** Opening EXCERPTED DATA block **

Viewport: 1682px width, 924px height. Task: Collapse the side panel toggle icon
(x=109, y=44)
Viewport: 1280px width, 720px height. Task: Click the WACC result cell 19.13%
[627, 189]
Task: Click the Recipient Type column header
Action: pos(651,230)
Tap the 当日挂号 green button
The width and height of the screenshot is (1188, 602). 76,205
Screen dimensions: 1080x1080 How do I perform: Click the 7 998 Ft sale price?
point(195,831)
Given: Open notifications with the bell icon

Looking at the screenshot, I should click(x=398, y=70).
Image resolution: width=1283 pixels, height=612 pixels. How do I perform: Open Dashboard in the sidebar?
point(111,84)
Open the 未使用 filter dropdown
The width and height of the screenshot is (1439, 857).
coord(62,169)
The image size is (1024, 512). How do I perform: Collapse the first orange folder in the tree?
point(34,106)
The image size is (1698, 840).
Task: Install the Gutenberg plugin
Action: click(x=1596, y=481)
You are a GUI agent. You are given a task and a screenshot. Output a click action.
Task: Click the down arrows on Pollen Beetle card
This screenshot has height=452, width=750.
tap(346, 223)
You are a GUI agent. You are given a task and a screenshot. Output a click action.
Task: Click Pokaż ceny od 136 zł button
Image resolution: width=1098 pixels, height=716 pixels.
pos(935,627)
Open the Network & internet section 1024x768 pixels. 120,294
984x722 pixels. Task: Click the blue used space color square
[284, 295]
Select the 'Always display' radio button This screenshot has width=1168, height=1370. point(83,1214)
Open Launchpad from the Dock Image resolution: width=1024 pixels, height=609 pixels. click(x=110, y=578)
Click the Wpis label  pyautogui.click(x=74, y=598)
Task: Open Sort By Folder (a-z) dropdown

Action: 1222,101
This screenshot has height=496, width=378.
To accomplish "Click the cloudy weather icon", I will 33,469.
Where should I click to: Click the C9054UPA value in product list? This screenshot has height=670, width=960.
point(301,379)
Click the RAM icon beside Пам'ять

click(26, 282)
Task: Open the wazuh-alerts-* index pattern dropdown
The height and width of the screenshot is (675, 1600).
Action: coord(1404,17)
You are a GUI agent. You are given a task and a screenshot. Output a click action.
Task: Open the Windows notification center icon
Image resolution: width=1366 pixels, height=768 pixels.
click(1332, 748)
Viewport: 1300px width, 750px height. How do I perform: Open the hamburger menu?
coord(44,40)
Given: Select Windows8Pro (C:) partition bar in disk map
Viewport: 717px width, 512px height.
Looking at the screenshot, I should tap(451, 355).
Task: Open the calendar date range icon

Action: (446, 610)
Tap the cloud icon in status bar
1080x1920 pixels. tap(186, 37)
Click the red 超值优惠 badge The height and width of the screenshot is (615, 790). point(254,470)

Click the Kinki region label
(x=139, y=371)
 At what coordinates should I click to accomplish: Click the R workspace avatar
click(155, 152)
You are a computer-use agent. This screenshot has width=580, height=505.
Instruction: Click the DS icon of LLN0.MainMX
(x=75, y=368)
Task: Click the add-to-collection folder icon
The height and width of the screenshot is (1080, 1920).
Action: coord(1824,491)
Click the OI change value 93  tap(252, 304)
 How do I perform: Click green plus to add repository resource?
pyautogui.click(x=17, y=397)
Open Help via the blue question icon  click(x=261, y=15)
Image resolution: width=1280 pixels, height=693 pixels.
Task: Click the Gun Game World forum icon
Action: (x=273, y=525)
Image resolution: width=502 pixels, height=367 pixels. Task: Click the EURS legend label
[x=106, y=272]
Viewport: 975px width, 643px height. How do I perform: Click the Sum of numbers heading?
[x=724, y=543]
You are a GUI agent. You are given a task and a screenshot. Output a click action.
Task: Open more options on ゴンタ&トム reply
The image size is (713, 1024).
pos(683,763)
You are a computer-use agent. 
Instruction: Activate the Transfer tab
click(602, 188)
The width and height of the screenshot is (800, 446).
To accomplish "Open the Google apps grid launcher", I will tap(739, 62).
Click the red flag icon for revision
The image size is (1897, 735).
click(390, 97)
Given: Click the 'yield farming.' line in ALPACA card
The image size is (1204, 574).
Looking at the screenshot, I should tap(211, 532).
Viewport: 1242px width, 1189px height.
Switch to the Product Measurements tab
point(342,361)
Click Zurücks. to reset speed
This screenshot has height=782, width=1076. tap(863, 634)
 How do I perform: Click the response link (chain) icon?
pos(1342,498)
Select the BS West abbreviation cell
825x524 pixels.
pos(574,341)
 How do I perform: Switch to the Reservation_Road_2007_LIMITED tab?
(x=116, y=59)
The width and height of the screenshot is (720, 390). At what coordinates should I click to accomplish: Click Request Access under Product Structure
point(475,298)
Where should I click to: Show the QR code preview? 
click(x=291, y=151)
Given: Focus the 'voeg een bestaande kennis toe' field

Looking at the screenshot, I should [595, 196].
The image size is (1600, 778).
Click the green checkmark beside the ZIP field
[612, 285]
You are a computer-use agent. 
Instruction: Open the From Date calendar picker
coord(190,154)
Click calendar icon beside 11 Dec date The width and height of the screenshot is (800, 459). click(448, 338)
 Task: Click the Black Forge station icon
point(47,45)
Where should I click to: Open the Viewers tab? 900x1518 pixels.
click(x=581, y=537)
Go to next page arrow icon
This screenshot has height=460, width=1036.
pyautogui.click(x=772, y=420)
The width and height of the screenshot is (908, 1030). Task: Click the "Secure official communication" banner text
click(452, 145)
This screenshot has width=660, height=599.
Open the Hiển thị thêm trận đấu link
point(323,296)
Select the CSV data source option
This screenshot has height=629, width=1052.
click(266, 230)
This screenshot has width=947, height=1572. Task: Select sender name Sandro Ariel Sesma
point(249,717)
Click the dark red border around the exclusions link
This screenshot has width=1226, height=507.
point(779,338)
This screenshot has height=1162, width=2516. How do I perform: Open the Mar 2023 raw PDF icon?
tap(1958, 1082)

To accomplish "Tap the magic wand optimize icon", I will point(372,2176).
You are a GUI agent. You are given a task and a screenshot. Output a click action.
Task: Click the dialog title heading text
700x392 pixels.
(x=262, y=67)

** Closing EXCERPTED DATA block **

**DIRECTIONS:** Restate word for word only the lines above from the line containing "Task: Open the Windows" to the line containing "Click the OI", both of them included.

**FINISHED EXERCISE:**
Task: Open the Windows notification center icon
Image resolution: width=1366 pixels, height=768 pixels.
click(1332, 748)
Viewport: 1300px width, 750px height. How do I perform: Open the hamburger menu?
coord(44,40)
Given: Select Windows8Pro (C:) partition bar in disk map
Viewport: 717px width, 512px height.
Looking at the screenshot, I should tap(451, 355).
Task: Open the calendar date range icon

Action: (446, 610)
Tap the cloud icon in status bar
1080x1920 pixels. tap(186, 37)
Click the red 超值优惠 badge The height and width of the screenshot is (615, 790). point(254,470)

Click the Kinki region label
(x=139, y=371)
 At what coordinates should I click to accomplish: Click the R workspace avatar
click(155, 152)
You are a computer-use agent. This screenshot has width=580, height=505.
Instruction: Click the DS icon of LLN0.MainMX
(x=75, y=368)
Task: Click the add-to-collection folder icon
The height and width of the screenshot is (1080, 1920).
Action: coord(1824,491)
Click the OI change value 93  tap(252, 304)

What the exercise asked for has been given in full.